■ About this exercise: The word "computer" may appear in lines of the data; say how many such lines there are, with nothing beyond the number.

Collected data entries
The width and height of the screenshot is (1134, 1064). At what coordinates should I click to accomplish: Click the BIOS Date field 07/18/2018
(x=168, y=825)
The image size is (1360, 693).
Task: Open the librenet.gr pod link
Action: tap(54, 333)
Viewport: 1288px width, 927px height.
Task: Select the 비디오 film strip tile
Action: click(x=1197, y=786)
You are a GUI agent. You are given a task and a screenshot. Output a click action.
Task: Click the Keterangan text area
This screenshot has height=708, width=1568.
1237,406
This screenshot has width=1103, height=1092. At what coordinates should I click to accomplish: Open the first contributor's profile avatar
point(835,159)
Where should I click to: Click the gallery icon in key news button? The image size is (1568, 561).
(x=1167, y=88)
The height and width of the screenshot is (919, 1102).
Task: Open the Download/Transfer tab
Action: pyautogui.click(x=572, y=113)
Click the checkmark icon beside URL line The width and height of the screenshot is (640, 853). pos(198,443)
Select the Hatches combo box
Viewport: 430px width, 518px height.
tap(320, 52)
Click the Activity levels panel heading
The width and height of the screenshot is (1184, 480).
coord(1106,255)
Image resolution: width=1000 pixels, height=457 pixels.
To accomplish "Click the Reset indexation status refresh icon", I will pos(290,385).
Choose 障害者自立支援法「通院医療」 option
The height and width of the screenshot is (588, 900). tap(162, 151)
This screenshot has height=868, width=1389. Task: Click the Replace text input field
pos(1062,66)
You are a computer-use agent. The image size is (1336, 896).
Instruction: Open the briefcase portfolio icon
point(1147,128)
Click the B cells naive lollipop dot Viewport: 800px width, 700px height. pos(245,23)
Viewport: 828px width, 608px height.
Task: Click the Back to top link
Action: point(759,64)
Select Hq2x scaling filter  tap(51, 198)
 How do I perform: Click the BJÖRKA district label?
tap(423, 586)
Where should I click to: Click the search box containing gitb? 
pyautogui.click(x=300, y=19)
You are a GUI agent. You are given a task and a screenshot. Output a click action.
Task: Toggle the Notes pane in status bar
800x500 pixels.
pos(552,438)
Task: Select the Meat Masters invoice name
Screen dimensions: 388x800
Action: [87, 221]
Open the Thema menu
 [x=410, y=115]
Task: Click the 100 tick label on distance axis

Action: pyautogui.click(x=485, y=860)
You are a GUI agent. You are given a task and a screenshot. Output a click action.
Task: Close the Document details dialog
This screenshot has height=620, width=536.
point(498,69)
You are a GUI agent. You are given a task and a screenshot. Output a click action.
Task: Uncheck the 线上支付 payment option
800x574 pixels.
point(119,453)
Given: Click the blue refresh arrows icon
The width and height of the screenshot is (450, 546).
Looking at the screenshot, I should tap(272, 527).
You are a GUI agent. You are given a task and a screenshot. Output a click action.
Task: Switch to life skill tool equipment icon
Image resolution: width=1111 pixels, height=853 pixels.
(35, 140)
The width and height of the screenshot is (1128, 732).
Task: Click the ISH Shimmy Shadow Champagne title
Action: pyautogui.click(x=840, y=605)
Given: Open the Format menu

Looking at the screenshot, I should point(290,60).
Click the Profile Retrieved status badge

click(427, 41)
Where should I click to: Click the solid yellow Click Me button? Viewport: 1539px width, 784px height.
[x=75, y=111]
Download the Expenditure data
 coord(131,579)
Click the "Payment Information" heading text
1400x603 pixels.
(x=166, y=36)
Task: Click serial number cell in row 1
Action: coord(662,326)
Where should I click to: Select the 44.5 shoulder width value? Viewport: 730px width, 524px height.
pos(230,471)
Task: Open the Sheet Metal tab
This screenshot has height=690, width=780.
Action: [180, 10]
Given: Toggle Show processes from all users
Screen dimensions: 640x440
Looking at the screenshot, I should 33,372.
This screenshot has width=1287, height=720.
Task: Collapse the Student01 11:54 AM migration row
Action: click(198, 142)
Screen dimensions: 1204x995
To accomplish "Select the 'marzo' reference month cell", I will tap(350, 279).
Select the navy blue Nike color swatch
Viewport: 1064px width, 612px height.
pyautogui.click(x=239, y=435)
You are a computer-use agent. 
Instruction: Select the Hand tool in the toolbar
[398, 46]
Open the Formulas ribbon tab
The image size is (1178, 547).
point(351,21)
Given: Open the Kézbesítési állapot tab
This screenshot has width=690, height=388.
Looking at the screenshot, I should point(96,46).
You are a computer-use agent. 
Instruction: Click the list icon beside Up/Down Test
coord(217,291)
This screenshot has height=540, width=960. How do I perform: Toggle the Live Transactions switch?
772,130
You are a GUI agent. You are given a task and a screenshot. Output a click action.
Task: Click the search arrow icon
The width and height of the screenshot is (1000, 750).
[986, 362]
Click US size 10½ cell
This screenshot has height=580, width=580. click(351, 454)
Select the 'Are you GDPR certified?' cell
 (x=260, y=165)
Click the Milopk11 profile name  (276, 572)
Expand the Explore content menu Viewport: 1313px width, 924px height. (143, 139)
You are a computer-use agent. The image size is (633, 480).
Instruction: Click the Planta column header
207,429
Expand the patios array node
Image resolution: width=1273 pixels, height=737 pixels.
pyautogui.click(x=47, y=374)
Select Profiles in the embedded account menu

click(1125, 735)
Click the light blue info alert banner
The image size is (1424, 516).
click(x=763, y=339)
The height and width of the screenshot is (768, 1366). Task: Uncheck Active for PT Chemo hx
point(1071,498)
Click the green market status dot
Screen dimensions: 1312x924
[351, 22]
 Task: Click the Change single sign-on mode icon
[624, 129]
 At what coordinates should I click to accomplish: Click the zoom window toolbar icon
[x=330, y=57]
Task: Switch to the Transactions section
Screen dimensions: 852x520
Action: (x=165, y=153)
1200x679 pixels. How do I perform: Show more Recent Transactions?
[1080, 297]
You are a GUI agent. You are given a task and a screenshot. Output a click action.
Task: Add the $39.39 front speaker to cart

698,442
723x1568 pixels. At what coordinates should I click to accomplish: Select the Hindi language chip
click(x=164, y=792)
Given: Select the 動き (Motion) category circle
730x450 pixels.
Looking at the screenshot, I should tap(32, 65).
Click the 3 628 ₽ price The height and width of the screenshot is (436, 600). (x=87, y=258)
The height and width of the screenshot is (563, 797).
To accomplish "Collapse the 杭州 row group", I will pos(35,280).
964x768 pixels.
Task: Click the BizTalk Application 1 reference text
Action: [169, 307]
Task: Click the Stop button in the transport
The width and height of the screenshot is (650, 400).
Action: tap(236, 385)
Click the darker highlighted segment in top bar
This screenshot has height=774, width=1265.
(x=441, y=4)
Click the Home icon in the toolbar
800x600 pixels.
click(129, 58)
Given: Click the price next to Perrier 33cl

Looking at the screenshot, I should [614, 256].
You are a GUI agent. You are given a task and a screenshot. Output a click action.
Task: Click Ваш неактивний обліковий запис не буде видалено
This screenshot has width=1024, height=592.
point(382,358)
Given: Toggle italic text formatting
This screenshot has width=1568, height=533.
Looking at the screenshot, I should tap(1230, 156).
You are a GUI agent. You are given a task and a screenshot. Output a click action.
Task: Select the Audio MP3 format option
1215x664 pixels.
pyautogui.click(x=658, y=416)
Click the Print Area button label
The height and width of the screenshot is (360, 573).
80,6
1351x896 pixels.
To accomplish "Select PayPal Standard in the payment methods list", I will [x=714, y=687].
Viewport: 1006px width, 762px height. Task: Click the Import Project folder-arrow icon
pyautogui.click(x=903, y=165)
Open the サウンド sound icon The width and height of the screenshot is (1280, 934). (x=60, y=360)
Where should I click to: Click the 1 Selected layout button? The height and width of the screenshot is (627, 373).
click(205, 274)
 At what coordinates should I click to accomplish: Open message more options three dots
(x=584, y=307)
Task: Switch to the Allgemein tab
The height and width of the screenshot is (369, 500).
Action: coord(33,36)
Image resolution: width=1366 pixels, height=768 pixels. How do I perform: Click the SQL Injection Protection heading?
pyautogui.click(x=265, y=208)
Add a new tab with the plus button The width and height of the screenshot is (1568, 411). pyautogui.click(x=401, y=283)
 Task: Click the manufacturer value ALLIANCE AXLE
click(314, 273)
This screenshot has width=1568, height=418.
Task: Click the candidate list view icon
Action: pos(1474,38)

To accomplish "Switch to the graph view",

■ Answer for this exercise: 4